“There’s no law against it,” said Awns.
“We’re not obliged to be more legal than the law,” said John. “Tell me, what do you know about bankers in Pittsburgh? I’ve got to do some business in that quarter.”
Pittsburgh at this time was not a place prepared. It was a sign, a pregnant smudge, a state of phenomena. The great mother was undergoing a Cæsarian operation. An event was bringing itself to pass. The steel age was about to be delivered.
Men performed the office of obstetrics without knowing what they did. They could neither see nor understand it. They struggled blindly, falling down and getting up. Forces possessed them. Their psychic condition was that of men to whom fabulous despair and extravagant expectation were the two ends of one ecstasy. They were hard, shrewd, sentimental, superstitious, romantic in friendship and conscienceless in trade. They named their blast furnaces after their wives and sweethearts, stole each other’s secrets, fell out with their partners, knew no law of business but to lay on what the traffic would bear, read Swedenborg and dreamed of Heaven as a thoroughfare resembling Wood Street, Pittsburgh, lined with banks and in the door of each bank a grovelling president, pleading: “Here’s money for your payrolls. Please borrow it here. Very fine quality of money. Pay it back when you like.”
They were always begging money at the banks. When they made money they used it to build more mills and to fill the mills with automatic monsters that grew stranger and more fantastic. Many of these monsters, like things in nature’s own history of trial and error, appeared for a short time and became extinct. When they were not making money they were bankrupt. That was about half the time. Then they came to the banks in Wood Street to implore, beg, wheedle money to meet their payrolls.
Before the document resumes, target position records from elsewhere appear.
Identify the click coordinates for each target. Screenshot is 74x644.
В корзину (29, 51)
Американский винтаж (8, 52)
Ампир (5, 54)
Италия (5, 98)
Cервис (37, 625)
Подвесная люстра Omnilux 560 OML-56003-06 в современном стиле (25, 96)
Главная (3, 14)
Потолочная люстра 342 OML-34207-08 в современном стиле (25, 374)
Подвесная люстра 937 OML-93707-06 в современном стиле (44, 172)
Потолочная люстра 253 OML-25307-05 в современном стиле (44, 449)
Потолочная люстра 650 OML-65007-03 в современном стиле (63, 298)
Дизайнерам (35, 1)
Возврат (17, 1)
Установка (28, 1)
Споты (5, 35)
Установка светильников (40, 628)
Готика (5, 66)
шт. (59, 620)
There is the legend of a man, afterward one of the great millionaires, who drove one mare so often to Wood Street and from one bank to another in a zigzag course that the animal came to know the stops by heart, made them automatically, and could not be made to go in a straight line through this lane of money doors.
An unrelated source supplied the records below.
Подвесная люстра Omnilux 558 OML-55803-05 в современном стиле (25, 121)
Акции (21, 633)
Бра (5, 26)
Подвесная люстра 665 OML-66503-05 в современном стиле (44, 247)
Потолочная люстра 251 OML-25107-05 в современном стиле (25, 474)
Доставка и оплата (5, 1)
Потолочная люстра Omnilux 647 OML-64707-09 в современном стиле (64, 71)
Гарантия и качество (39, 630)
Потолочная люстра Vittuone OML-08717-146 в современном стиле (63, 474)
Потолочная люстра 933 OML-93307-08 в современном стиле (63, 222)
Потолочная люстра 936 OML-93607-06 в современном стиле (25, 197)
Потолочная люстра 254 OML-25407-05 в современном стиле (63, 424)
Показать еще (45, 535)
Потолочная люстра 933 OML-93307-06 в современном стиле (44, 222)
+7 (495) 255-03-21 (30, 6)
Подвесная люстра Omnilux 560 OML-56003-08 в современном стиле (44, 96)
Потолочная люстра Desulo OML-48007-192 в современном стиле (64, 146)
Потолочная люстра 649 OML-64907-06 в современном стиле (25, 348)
The bankers were a tough minded group. They had to be. Nobody was quite safe. A man with a record for sanity would suddenly lose his balance and cast away the substance of certainty to pursue a vision. The effort to adapt the Bessemer steel process to American conditions was an irresistible road to ruin. That process was producing amazing results in Europe but in this country it was bewitched with perversity and it looked as if the English and German manufacturers would walk away with the steel age. Fortunes were still being swallowed up in snail shaped vessels called converters, not unlike the one Aaron had built at New Damascus twenty-five years before.
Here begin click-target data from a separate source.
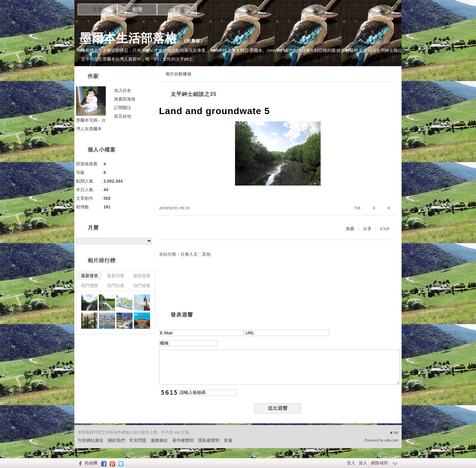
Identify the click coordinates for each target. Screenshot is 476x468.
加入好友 (123, 90)
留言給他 (123, 116)
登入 (351, 463)
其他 (206, 254)
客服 (228, 440)
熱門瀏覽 (90, 285)
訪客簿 (177, 9)
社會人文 (189, 254)
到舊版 (193, 41)
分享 (367, 229)
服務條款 (159, 440)
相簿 (137, 9)
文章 (98, 9)
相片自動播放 (178, 74)
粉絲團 (91, 463)
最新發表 (90, 276)
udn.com (391, 440)
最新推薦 (142, 276)
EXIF (385, 229)
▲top (394, 432)
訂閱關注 (123, 107)
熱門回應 (116, 285)
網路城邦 (379, 463)
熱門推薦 (142, 285)
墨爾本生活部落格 (128, 38)
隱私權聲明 (209, 440)
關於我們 (116, 440)
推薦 (350, 229)
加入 (363, 463)
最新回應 (116, 276)
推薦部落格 (125, 99)
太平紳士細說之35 (193, 94)
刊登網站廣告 (91, 440)
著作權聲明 (183, 440)
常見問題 (138, 440)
Of all the bankers in Wood Street the toughest minded was Lemuel Slaymaker.
“All the same,” said Awns, “I should try him first. His name would put it through and he loves a profit.”
Awns knew him. They went together to see him. Slaymaker saluted Awns and acknowledged his introduction of Mr. John Breakspeare not otherwise nor more than by turning slowly in his chair and staring at them. He had a large white face, pale blue eyes and red, close-cropped hair. The impression he made was one of total sphericity. There was no way to take hold of him. No thought or feeling projected.